HOW TO COMPLETE THIS TASK -
For each line in the records that contains "Grab", make a copy.

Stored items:
*****
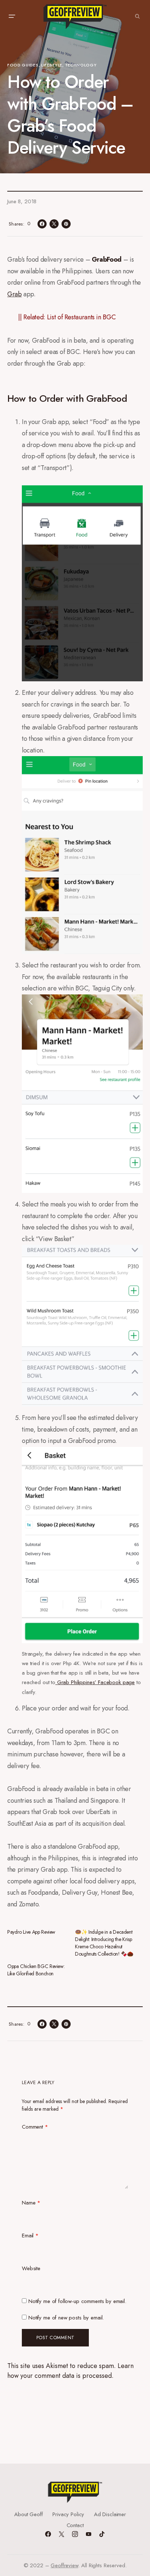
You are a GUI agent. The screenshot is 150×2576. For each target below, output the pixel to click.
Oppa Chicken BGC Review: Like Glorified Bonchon (35, 1970)
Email (30, 2236)
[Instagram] (75, 2534)
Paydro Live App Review (31, 1932)
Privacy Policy (68, 2514)
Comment (35, 2127)
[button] (11, 16)
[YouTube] (88, 2534)
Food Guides (22, 65)
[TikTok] (102, 2534)
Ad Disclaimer (110, 2514)
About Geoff (28, 2514)
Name (31, 2203)
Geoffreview (64, 2565)
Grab (14, 294)
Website (31, 2268)
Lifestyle (51, 65)
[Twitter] (61, 2534)
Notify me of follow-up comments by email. (77, 2301)
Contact (75, 2525)
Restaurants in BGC (90, 317)
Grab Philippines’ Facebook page (95, 1682)
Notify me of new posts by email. (66, 2318)
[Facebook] (48, 2534)
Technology (81, 65)
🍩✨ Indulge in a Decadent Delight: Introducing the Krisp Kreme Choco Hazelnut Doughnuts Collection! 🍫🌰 (104, 1942)
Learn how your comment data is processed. (70, 2370)
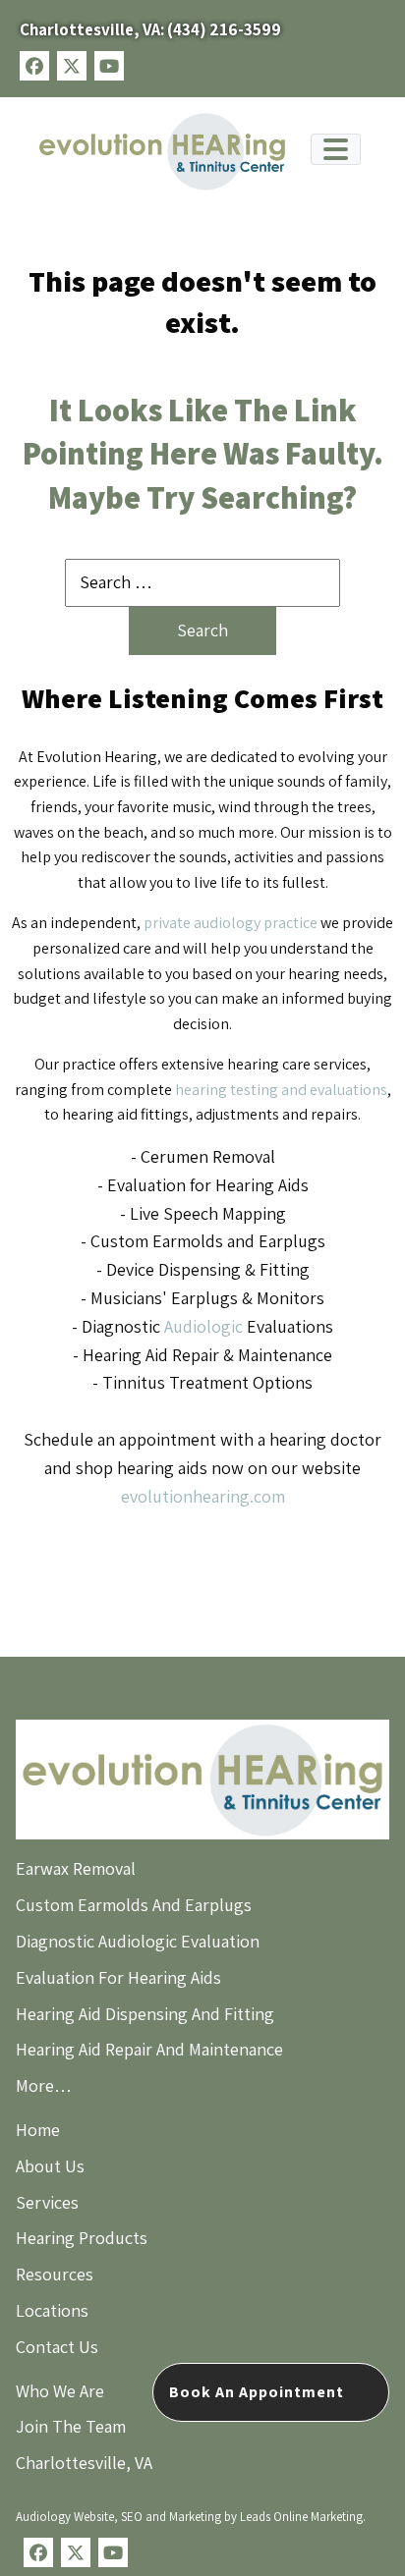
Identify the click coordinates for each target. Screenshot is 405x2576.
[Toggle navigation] (336, 149)
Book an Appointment (256, 2392)
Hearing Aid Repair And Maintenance (149, 2049)
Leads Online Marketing (301, 2516)
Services (47, 2202)
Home (38, 2129)
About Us (50, 2166)
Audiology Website (65, 2516)
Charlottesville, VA (84, 2462)
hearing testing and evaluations (281, 1089)
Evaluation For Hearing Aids (118, 1977)
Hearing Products (81, 2237)
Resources (54, 2274)
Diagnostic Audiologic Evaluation (138, 1941)
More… (44, 2085)
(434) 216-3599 (150, 29)
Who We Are (60, 2391)
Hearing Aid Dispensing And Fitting (145, 2013)
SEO (132, 2516)
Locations (52, 2310)
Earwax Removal (76, 1868)
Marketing (195, 2516)
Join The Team (71, 2426)
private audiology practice (231, 922)
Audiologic (203, 1326)
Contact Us (57, 2346)
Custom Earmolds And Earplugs (134, 1904)
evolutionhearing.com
*****
RESPONSE AREA -
Grab (14, 294)
Grab Philippines’ Facebook page (95, 1682)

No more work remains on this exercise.